At day 900, 35 patients were lost to follow-up: 19 in group 1 and 16 in group 2. There were no statistically significant differences in VCSS and CEAP in improvement between the two groups at any time point of follow-up. Characteristics of pain and necessity to use painkillers did not differ between the groups: 76% of patients did not take any painkillers at any time after the procedure (no between-group differences). There was no difference in the diameter reduction 3 cm below the saphenofemoral junction, but a statistically significant difference was noted according to the greatest diameter of the stump: 0.41 cm in group 1 and 0.60 cm group 2 (P<0.001).
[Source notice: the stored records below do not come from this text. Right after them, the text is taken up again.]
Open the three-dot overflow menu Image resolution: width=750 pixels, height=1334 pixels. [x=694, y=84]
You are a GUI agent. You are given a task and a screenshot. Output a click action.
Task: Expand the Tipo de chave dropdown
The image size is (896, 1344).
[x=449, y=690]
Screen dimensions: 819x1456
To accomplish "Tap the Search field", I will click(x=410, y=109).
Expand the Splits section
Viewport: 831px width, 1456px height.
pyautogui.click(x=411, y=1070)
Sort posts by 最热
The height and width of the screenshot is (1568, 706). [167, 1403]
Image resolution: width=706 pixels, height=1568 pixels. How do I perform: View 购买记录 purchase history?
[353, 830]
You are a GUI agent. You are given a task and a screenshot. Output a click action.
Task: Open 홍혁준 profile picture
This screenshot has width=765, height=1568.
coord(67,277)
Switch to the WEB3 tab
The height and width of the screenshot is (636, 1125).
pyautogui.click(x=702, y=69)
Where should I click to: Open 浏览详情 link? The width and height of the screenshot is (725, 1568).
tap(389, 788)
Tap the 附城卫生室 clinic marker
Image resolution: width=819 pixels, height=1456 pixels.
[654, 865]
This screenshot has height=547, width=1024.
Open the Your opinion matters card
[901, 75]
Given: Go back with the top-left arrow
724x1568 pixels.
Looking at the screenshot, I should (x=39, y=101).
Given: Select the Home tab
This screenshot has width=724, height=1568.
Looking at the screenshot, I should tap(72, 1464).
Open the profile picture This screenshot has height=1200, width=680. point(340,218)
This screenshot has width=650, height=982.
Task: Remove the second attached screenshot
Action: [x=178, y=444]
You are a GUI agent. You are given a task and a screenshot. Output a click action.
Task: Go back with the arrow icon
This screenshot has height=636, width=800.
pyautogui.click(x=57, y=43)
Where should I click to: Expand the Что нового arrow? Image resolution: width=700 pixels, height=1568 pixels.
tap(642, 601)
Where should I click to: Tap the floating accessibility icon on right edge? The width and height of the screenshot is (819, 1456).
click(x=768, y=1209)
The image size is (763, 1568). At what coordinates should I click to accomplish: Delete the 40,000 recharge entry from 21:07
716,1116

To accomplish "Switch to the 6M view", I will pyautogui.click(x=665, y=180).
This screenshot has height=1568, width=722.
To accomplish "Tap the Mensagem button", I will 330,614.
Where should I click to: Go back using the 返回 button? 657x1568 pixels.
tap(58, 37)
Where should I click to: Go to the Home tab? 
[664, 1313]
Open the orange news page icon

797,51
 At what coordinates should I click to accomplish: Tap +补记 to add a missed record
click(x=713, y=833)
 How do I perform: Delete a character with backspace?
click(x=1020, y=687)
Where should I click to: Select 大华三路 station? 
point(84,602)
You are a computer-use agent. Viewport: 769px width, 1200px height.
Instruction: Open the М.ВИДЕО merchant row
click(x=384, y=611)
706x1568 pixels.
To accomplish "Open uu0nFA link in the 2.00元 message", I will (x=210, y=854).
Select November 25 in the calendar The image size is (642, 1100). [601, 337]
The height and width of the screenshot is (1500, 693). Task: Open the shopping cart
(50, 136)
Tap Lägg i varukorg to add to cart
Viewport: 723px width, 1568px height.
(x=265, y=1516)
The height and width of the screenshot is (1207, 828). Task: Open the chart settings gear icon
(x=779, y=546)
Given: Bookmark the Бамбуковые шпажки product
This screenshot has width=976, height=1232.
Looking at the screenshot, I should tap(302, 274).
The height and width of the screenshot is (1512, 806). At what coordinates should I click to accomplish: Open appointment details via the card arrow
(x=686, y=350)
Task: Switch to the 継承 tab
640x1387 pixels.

Reflux in the AASV was observed in 8% in group 1 and 14% in group 2. Reflux in the stump was detected in 4% in group 1 and 19% in group 2 (P<0.05). There were no between-group differences according to satisfaction with treatment at any time point. Proximal clinical recurrent varicose veins were observed in 9.6% in group 1 and 15.25% in group 2 (P<0.05), which was related to reflux in the stump and/or AASV. There were no between-group differences according to satisfaction with treatment. The improvement in VCSS and CEAP was equal in both groups. In addition, the complication risk was low in both groups. Pain level and usage of painkillers were the same. However, the long stump of the great saphenous vein was associated with higher risk of developing proximal reflux and recurrences in more longterm follow-up.